• [DATA LISTING]:
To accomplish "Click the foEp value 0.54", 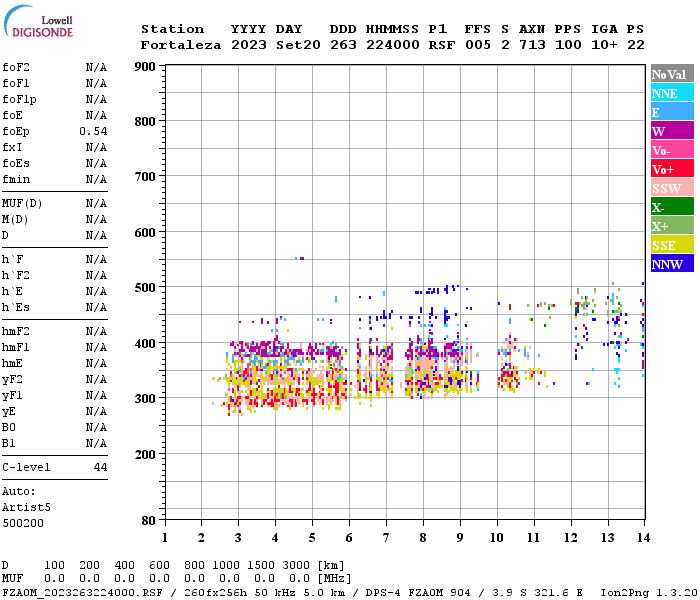I will [x=93, y=131].
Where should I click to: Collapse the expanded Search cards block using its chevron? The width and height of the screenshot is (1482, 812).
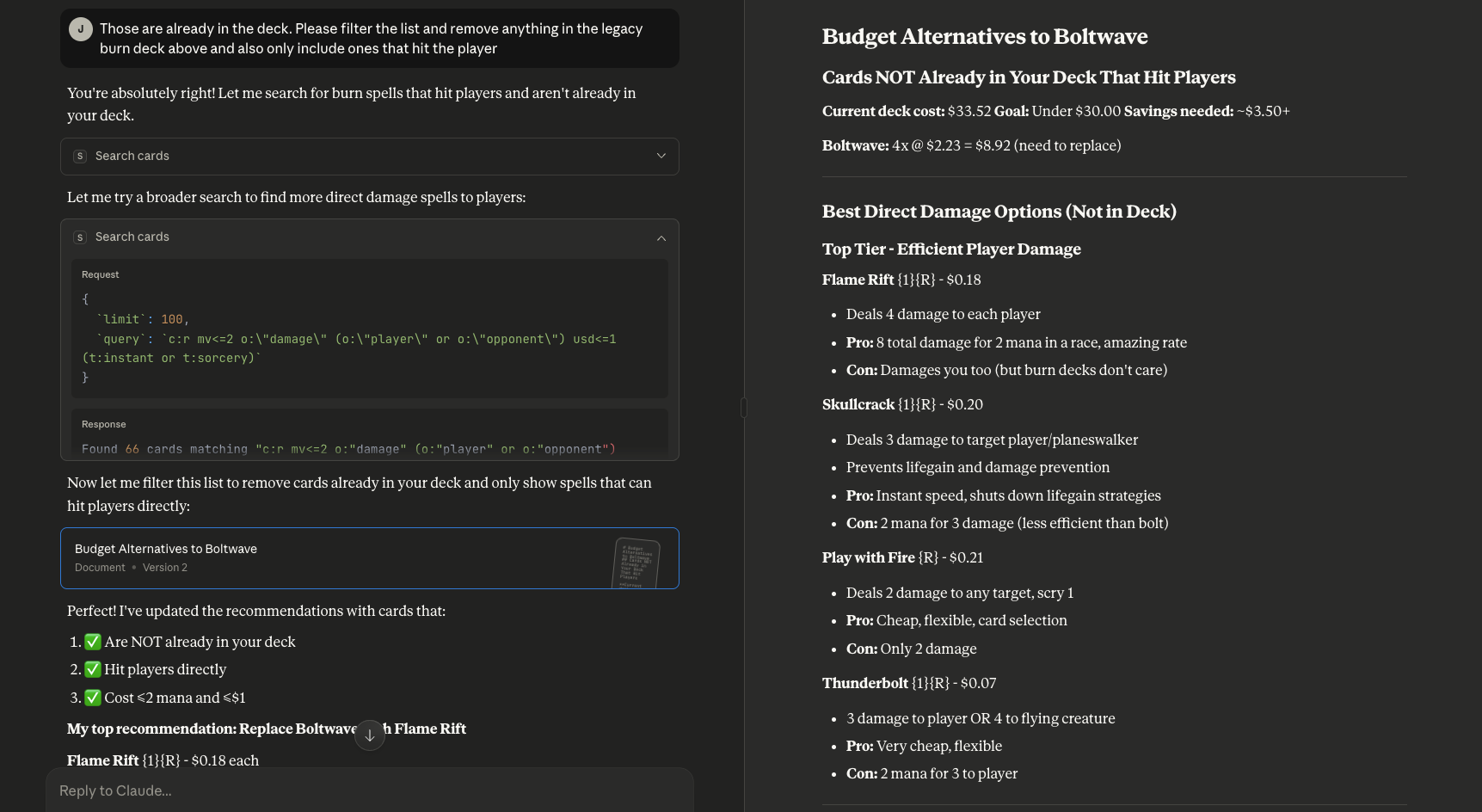(661, 238)
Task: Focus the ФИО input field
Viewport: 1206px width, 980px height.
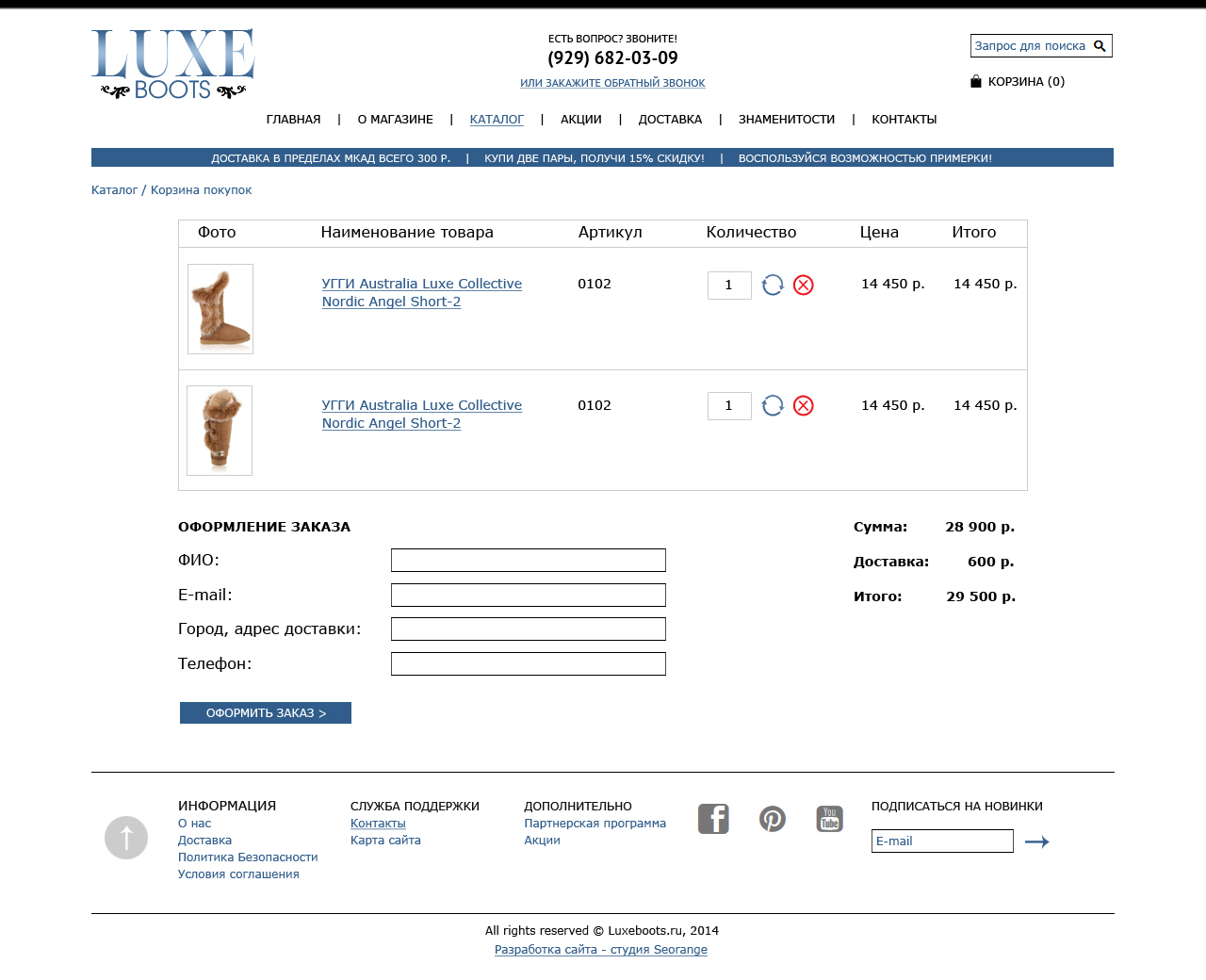Action: coord(529,561)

• [WORK REQUEST]: Ignoring the pictures, write out word for word only the lines from the one containing "Where should I" through the last line of the data, both ends included.

• [TASK RESULT]:
Where should I click to: Collapse the expanded Search cards block using its chevron? The width and height of the screenshot is (1482, 812).
(661, 238)
Task: Focus the ФИО input field
Viewport: 1206px width, 980px height.
Action: coord(529,561)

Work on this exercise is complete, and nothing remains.